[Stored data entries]
------------------------------------------------------------------------
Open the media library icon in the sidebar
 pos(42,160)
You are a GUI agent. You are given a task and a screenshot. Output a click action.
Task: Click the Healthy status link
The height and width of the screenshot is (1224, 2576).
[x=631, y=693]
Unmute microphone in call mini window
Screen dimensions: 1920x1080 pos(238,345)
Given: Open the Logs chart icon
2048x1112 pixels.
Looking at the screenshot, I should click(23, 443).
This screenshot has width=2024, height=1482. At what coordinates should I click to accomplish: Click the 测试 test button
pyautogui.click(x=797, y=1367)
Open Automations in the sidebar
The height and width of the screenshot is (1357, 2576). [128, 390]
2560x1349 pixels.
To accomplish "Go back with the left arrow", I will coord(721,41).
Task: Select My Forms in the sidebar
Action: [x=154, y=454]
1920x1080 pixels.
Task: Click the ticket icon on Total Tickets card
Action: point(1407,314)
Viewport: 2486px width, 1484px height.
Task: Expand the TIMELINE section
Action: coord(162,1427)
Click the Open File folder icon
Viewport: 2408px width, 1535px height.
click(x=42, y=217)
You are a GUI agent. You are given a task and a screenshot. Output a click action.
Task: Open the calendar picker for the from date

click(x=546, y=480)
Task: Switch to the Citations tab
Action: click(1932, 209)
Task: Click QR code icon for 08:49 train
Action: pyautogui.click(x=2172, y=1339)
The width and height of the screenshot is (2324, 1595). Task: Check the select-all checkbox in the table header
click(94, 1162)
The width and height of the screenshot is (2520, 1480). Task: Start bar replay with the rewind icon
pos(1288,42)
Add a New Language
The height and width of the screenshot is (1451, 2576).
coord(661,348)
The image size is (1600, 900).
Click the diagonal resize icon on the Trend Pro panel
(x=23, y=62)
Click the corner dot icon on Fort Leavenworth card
------------------------------------------------------------------------
Assignment: Every line of the data above is to be repeated exactly.

Answer for the task:
Open the media library icon in the sidebar
 pos(42,160)
You are a GUI agent. You are given a task and a screenshot. Output a click action.
Task: Click the Healthy status link
The height and width of the screenshot is (1224, 2576).
[x=631, y=693]
Unmute microphone in call mini window
Screen dimensions: 1920x1080 pos(238,345)
Given: Open the Logs chart icon
2048x1112 pixels.
Looking at the screenshot, I should click(23, 443).
This screenshot has width=2024, height=1482. At what coordinates should I click to accomplish: Click the 测试 test button
pyautogui.click(x=797, y=1367)
Open Automations in the sidebar
The height and width of the screenshot is (1357, 2576). [128, 390]
2560x1349 pixels.
To accomplish "Go back with the left arrow", I will coord(721,41).
Task: Select My Forms in the sidebar
Action: [x=154, y=454]
1920x1080 pixels.
Task: Click the ticket icon on Total Tickets card
Action: point(1407,314)
Viewport: 2486px width, 1484px height.
Task: Expand the TIMELINE section
Action: coord(162,1427)
Click the Open File folder icon
Viewport: 2408px width, 1535px height.
click(x=42, y=217)
You are a GUI agent. You are given a task and a screenshot. Output a click action.
Task: Open the calendar picker for the from date

click(x=546, y=480)
Task: Switch to the Citations tab
Action: click(1932, 209)
Task: Click QR code icon for 08:49 train
Action: pyautogui.click(x=2172, y=1339)
The width and height of the screenshot is (2324, 1595). Task: Check the select-all checkbox in the table header
click(94, 1162)
The width and height of the screenshot is (2520, 1480). Task: Start bar replay with the rewind icon
pos(1288,42)
Add a New Language
The height and width of the screenshot is (1451, 2576).
coord(661,348)
The image size is (1600, 900).
Click the diagonal resize icon on the Trend Pro panel
(x=23, y=62)
Click the corner dot icon on Fort Leavenworth card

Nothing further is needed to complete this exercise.